Quella di Venezia stata un’esperienza su cui ci sarebbe molto da dire, ma per ora vi abbiamo dato una panoramica della nostra attività, che ha coinvolto più di 200 partecipanti. Abbiamo organizzato molti eventi, di cui ora ne abbiamo nominati solo alcuni significativi. 

Un progetto su cui stiamo lavorando attualmente si chiama Swamp Observatory; quindi, risponde sempre al nostro interesse per le paludi e consiste nella realizzazione di un’applicazione e di progetti di realtà aumentata. Tutto è iniziato quando ci hanno invitato sull’isola di Gotland, un’isola svedese che si trova nel Mar Baltico ed è un’ex base militare; quindi, sono ancora presenti degli aeroporti militari. 

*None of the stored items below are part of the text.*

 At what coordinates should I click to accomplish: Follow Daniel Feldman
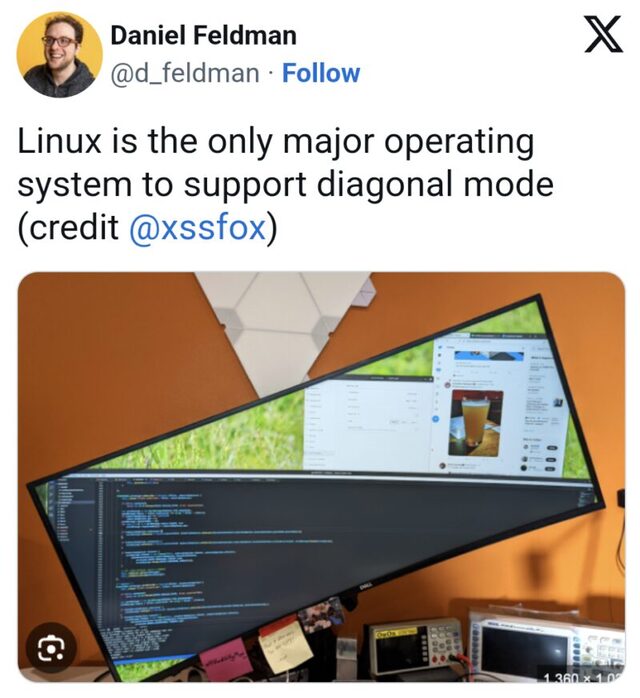(321, 73)
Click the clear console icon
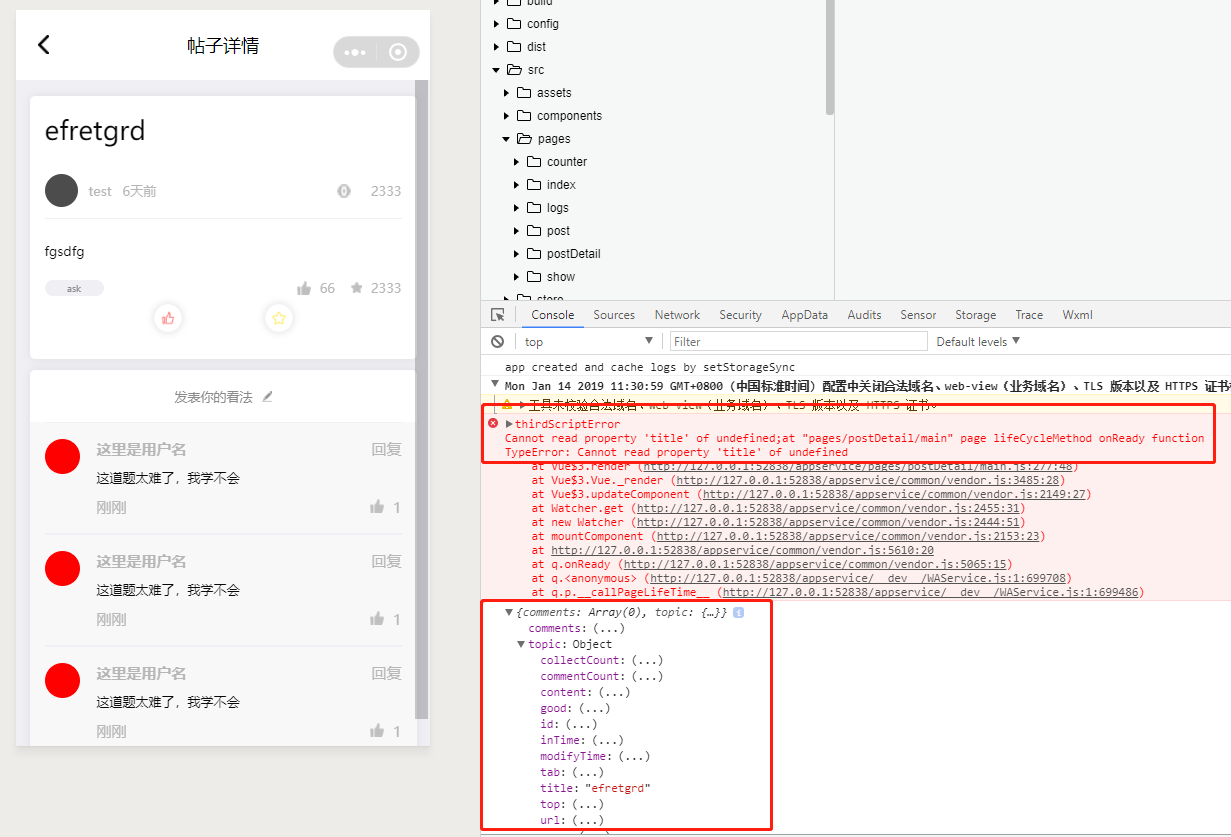This screenshot has width=1231, height=837. 497,341
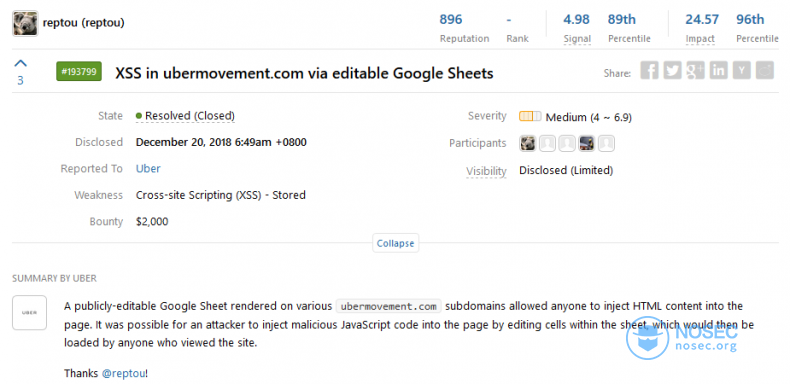Open reptou's koala avatar

[25, 23]
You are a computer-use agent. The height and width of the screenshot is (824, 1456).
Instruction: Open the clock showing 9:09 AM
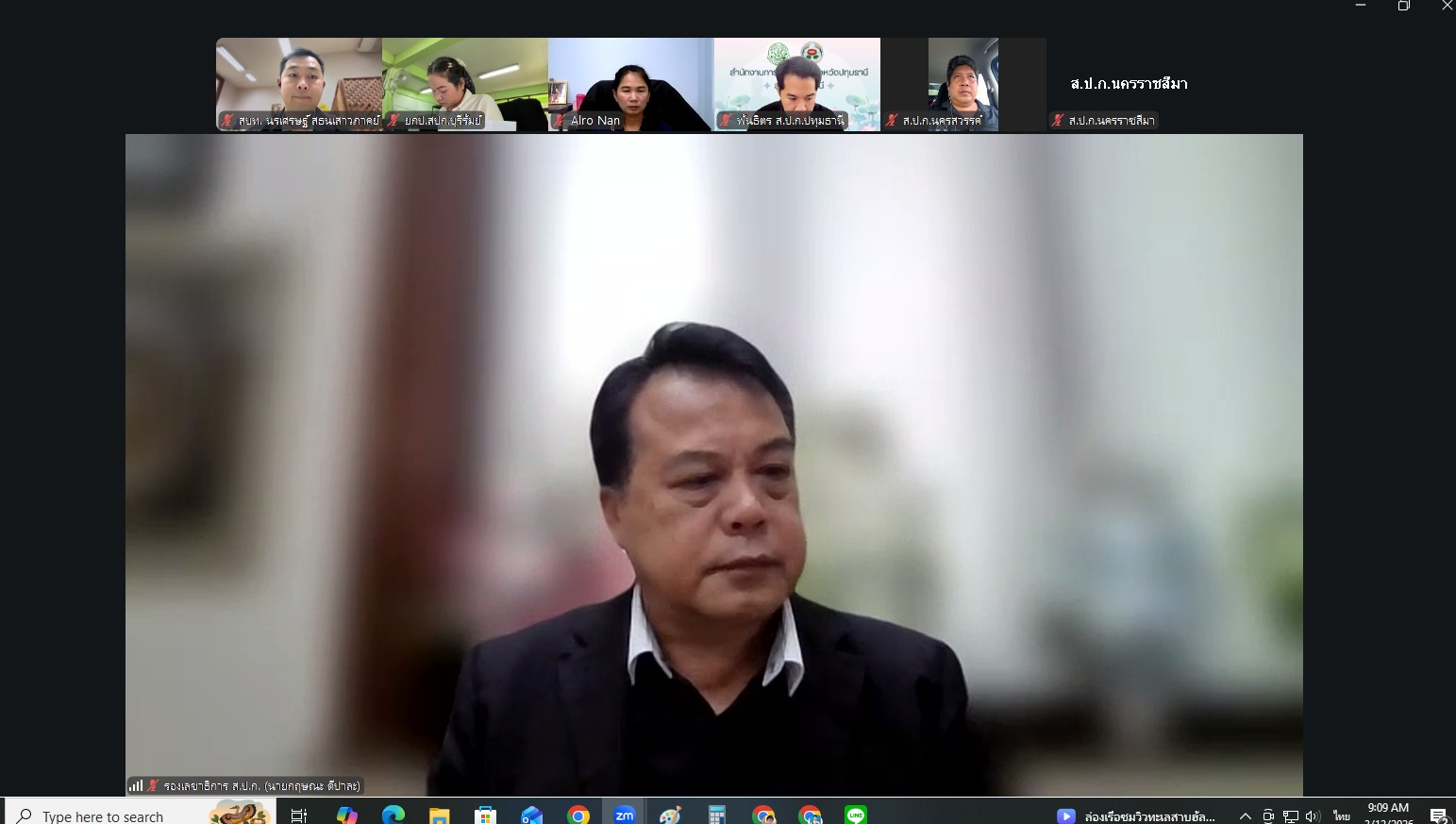pos(1387,814)
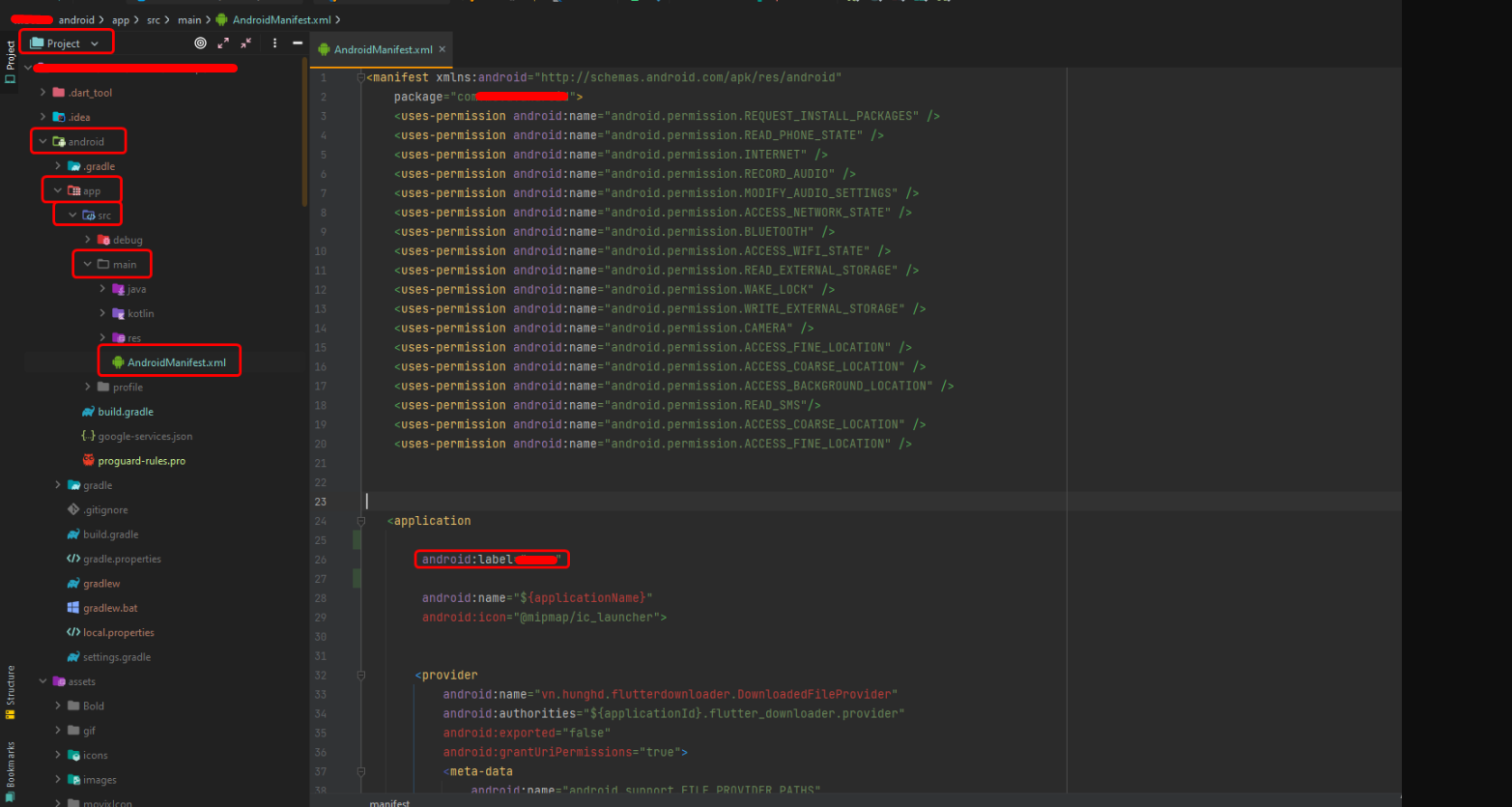Viewport: 1512px width, 807px height.
Task: Close the AndroidManifest.xml editor tab
Action: (442, 49)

Negli ultimi vent’anni ci siamo interessati ai siti emarginati, abbandonati, esauriti. Abbiamo lavorato in Tasmania (Australia), ad esempio, sulle rive del fiume Derwent, che è noto ai più come il fiume più inquinato del mondo; e ancora in Togo, un altro sito ad alto tasso di inquinamento perché qui, sotto terra, sono state sepolte le armi chimiche utilizzate durante la seconda guerra mondiale. In questo è molto simile alla storia di Bari. Abbiamo quindi iniziato a indagare non solo ciò che era visibile e tangibile, ma anche ciò che non lo era, e a immaginare le azioni necessarie per la guarigione di questi luoghi. Sull’isola di Gotland, è stato l’ambiente stesso a suggerire delle risposte. Si tratta di una zona calcarea ad alta presenza di fossili, che ci parlano del tempo permettendo di viaggiare tanto in avanti quanto indietro. È sempre importante, per noi, incontrare tutti gli attori locali, le persone del luogo che hanno una conoscenza profonda e autentica della realtà autoctona. A Gotland abbiamo incontrato dei botanici, ad esempio. Come molti sapranno, la storia della Svezia è molto legata all’eredità lasciata da Linneo (1707-1778); molti botanici stanno portando avanti le sue ricerche e i suoi studi. È stato fondamentale mappare insieme a loro le specificità del sito, dove abbiamo riscontrato una presenza interessante di funghi e tracce di un’ex palude. Abbiamo dunque seguito la metodologia e conoscenza locale, e anche collaborato con una scuola locale e i suoi studenti tra i 12 e 14 anni, coinvolgendo gli insegnanti di musica, arte, biologia e inglese. Abbiamo chiesto ai ragazzi di ripercorrere e analizzare la storia dell’inquinamento dell’isola, su cui sono presenti fabbriche di cemento e di estrazione; ma anche di immaginare dei personaggi fantastici, i cui corpi sono stati trasformati dall’inquinamento. La coesistenza tra questi “mostri” e gli esseri umani dovrebbe diventare una collaborazione per porre fine all’inquinamento, favorendo possibilità di bonifica. Attraverso questo progetto dell’Osservatorio stiamo costruendo una biosfera in cui entra in gioco la realtà aumentata di cui parlavamo prima. Abbiamo tradotto in RA i disegni delle creature fantastiche realizzati dai ragazzi della scuola. 

Si tratta di un progetto nuovo, appena avviato e in fase di sviluppo. Ma il nostro obiettivo rimane creare uno scambio in cui i partecipanti vengano coinvolti in un apprendimento attivo e in una pianificazione attiva.